In P-gp-positive cell variants obtained from L1210 cells either by selection with vincristine (L1210/R) or by transfection with the human gene encoding P-gp (L1210/T), we have previously described cross-resistance to tunicamycin (TNM), a protein N-glycosylation inhibitor. Here we studied whether this cross-resistance also underlies P-gp-positive variants of human acute myeloid leukemia cells (AML) derived from SKM-1 and MOLM-13 cells (SKM-1/VCR, SKM-1/LEN, MOLM-13/VCR) by selection with vincristine (VCR) and lenalidomide (LEN). While SKM-1/LEN cells were P-gp positive, no P-gp was detected in MOLM-13/LEN cells. P-gp-positive cells could be repeatedly passaged in medium containing TNM. In contrast, more than 90% of P-gp-negative cells were entering and progressing through cell death mechanisms after the third passage in medium containing TNM. Combined apoptosis/necrosis cell death was detected in L1210 cells after exposure to TNM. Passaging of P-gp-negative AML cells in medium containing TNM induced preferentially apoptosis. Damage to P-gp-negative cells induced with TNM was associated with arrest in the G1 phase of the cell cycle. P-gp-positive leukemia cells differed from P-gp-negative cells in the composition of plasma membrane glycoproteins, which we monitored with the aid of different lectins. The application of TNM to cells induced additional changes in membrane-linked glycosides.

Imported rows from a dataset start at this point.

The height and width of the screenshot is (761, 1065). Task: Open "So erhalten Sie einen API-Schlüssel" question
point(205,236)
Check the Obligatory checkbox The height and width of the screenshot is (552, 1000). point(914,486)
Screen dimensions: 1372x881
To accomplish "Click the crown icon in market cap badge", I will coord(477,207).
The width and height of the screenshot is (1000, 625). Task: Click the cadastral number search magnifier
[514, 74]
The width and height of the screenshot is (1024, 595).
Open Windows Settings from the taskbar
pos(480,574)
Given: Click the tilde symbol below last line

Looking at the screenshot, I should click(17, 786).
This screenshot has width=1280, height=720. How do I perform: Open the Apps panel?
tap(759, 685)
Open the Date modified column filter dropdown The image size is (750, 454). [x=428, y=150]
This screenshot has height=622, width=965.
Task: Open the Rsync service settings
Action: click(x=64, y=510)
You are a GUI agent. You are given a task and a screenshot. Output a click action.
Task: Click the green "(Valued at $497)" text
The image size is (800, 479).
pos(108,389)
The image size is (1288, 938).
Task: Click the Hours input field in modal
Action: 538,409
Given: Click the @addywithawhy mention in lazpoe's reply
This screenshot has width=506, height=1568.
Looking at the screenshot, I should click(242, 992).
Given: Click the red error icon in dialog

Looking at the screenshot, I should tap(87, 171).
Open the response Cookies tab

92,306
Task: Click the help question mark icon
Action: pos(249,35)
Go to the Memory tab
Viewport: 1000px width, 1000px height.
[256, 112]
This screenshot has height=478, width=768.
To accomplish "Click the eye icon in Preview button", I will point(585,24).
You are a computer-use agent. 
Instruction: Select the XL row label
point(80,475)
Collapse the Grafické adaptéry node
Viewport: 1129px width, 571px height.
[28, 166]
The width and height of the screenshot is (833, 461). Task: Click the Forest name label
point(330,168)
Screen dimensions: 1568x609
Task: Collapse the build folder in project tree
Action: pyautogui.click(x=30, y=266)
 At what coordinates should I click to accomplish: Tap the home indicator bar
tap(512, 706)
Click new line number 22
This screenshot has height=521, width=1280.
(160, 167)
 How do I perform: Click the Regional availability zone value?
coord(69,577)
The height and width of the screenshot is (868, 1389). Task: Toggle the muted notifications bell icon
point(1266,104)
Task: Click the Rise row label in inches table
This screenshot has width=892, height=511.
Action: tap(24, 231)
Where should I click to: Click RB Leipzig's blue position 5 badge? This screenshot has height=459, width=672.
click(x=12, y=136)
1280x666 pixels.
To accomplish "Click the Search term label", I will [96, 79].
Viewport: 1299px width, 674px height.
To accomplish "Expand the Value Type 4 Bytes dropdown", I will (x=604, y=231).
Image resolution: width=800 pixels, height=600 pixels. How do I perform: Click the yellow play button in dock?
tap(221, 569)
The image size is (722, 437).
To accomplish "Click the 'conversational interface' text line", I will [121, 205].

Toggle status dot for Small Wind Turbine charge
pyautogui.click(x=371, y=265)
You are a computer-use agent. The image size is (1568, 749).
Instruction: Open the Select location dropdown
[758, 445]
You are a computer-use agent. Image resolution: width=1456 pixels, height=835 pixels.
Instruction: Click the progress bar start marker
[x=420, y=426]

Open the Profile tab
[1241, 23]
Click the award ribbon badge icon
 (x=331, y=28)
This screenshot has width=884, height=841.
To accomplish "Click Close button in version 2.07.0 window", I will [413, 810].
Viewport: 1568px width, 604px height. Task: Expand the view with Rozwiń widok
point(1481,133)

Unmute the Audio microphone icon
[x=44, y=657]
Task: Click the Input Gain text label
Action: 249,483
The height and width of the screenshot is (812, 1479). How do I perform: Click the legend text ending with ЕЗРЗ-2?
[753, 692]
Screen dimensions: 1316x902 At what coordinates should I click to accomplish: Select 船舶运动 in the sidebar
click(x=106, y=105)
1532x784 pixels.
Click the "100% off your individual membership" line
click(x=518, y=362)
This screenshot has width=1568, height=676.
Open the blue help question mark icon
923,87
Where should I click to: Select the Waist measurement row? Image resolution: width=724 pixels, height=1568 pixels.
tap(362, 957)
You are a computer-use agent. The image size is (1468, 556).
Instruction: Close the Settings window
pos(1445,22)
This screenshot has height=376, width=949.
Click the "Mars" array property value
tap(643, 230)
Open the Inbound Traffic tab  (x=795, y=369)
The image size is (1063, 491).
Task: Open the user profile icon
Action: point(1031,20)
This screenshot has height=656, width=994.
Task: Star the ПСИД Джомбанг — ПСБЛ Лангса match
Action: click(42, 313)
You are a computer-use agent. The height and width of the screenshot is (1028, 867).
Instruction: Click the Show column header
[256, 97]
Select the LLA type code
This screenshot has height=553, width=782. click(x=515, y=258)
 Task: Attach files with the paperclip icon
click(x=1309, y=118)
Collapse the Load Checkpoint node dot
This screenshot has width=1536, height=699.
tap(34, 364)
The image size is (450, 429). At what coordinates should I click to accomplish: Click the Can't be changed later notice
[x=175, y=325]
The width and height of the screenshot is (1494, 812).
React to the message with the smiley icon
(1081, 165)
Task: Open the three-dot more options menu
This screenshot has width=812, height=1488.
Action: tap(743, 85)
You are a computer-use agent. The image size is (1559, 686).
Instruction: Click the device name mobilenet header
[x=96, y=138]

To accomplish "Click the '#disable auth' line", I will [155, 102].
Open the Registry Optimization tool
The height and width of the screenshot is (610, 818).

Reduced UDP-glucose Levels Are Associated with P-glycoprotein Over-expression in L1210 Cells and Limit Glucosylceramide Synthase Activity.

BACKGROUND/AIM: P-glycoprotein (Pgp) expression in neoplastic cells is known to reduce cell sensitivity to several cytotoxic Pgp substrates. A member of the ABC transporter family, Pgp, represents the most frequently described membrane efflux pump and its expression in neoplastic cells is responsible for multi-drug resistance. Several lines of evidence indicate that the expression and increased function of both Pgp and glucosylceramide synthase (GCS, an enzyme responsible for ceramide pathway de-activation in the regulation of apoptosis progression) enhance the resistance of Pgp-positive cells. Previously, we described a reduction in the uridine diphosphate (UDP)-glucose contents of mouse leukemia cells (R) expressing Pgp due to vincristine selection compared to parental L1210 cells (S). The reduced availability of UDP-glucose as a glucose donor in R cell glycosylation reactions could limit GCS-catalyzed ceramide glycosylation. Consequently, the over-expression of Pgp in Pgp-positive L1210 cells may be associated with reduced ceramide glycosylation. MATERIALS AND METHODS: To test this idea, we measured the expression and activities of Pgp and GCS, UDP-glucose levels, cellular uptake of C12-NBD-ceramide (a fluorescent analogue of ceramide) and ceramide-induced cell death in S and R cells. T-cells, another Pgp-positive variant of L1210 cells that express Pgp due to their transfection with a gene encoding human Pgp were also used in this study. RESULTS: We detected significantly reduced levels of C12-NBD-ceramide glycosylation and reduced UDP-glucose contents in Pgp-positive R and T-cells compared to S cells. C12-NBD-ceramide uptake assays revealed nearly identical dynamics of uptake time-dependency curves. The Pgp-positive L1210 variants (R and T) are more sensitive than Pgp-negative S cells to ceramide-induced cell damage, as measured by an fluorescein isothiocyanate-labeled annexin V and propidium iodide apoptosis necrosis kit. Short chain C2-ceramide was more effective at inducing cell damage than ceramide analogues with longer chains. CONCLUSION: These evidence indicates that the down-regulation of UDP-glucose contents in Pgp-positive L1210 cells is responsible for their collateral sensitivity to ceramide-induced apoptosis.